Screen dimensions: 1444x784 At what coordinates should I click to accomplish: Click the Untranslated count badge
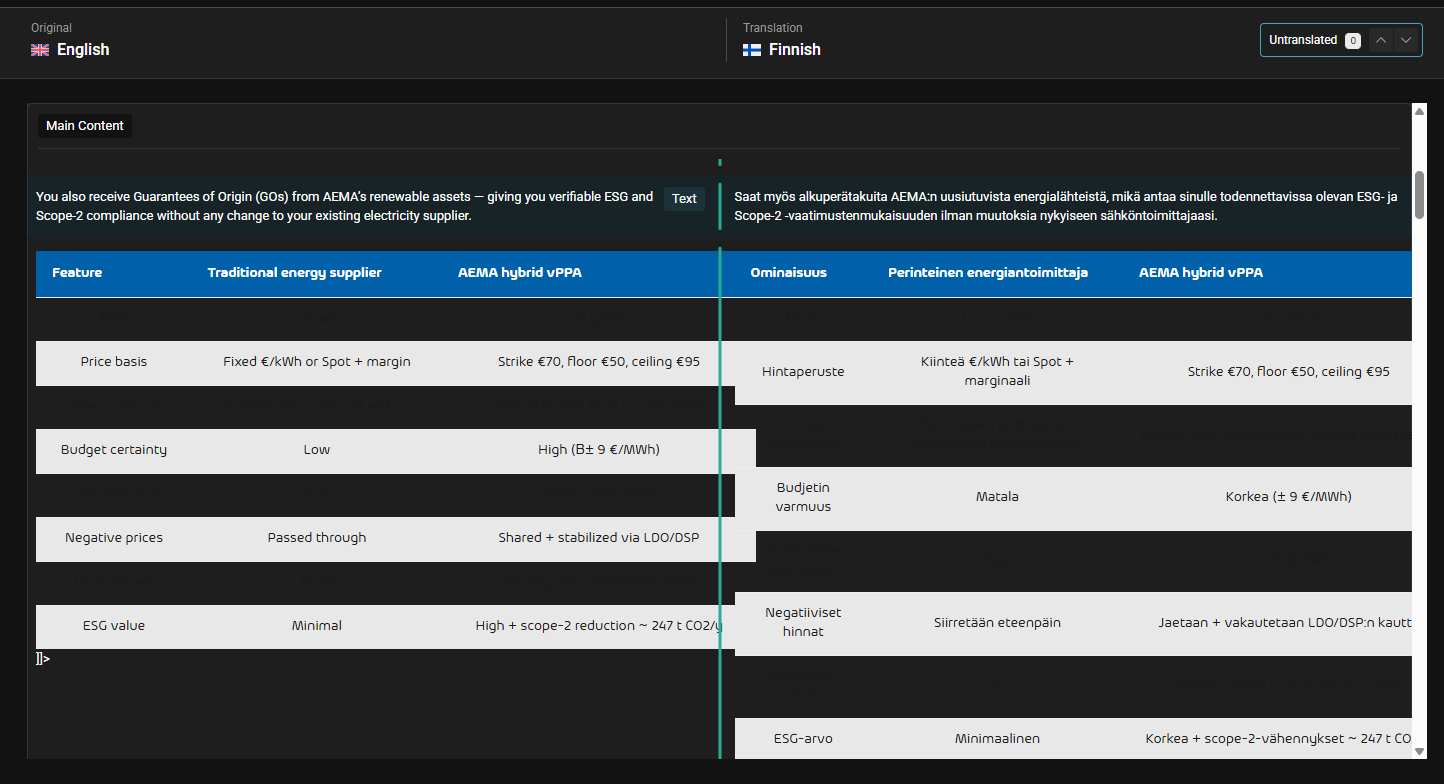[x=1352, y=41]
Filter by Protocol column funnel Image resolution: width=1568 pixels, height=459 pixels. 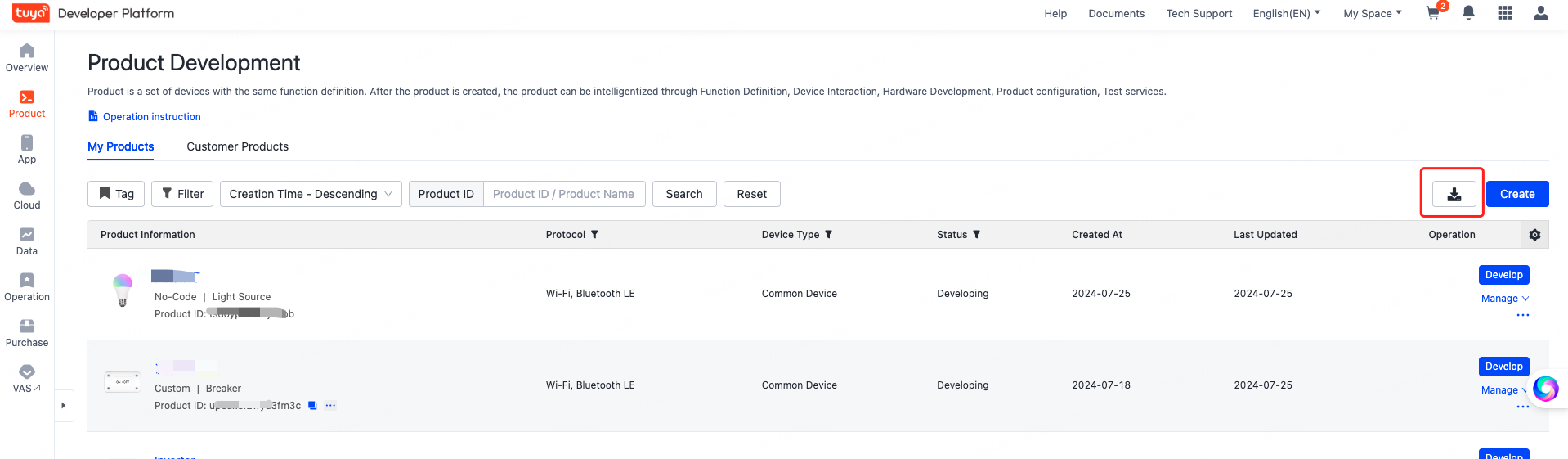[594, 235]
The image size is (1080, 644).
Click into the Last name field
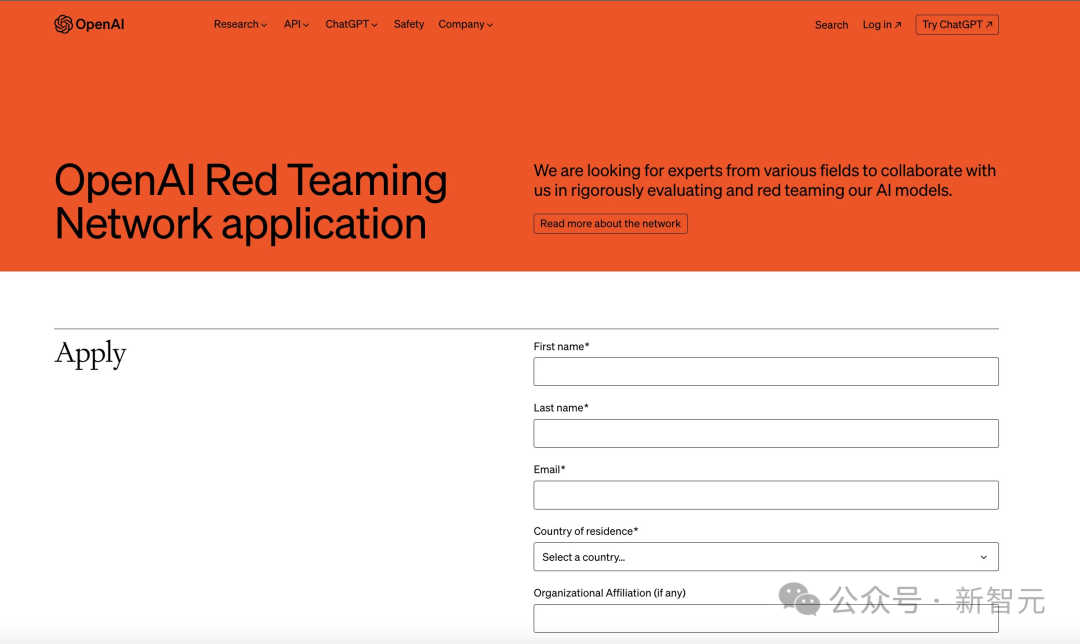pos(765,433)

---

:: AIM OF THE EXERCISE ::
Find the line that contains "The image size is (1080, 644)." and repeat it, along with every line after it to the end of the data, exactly; drop the pictures.

:: EXPECTED ANSWER ::
The image size is (1080, 644).
Click into the Last name field
pos(765,433)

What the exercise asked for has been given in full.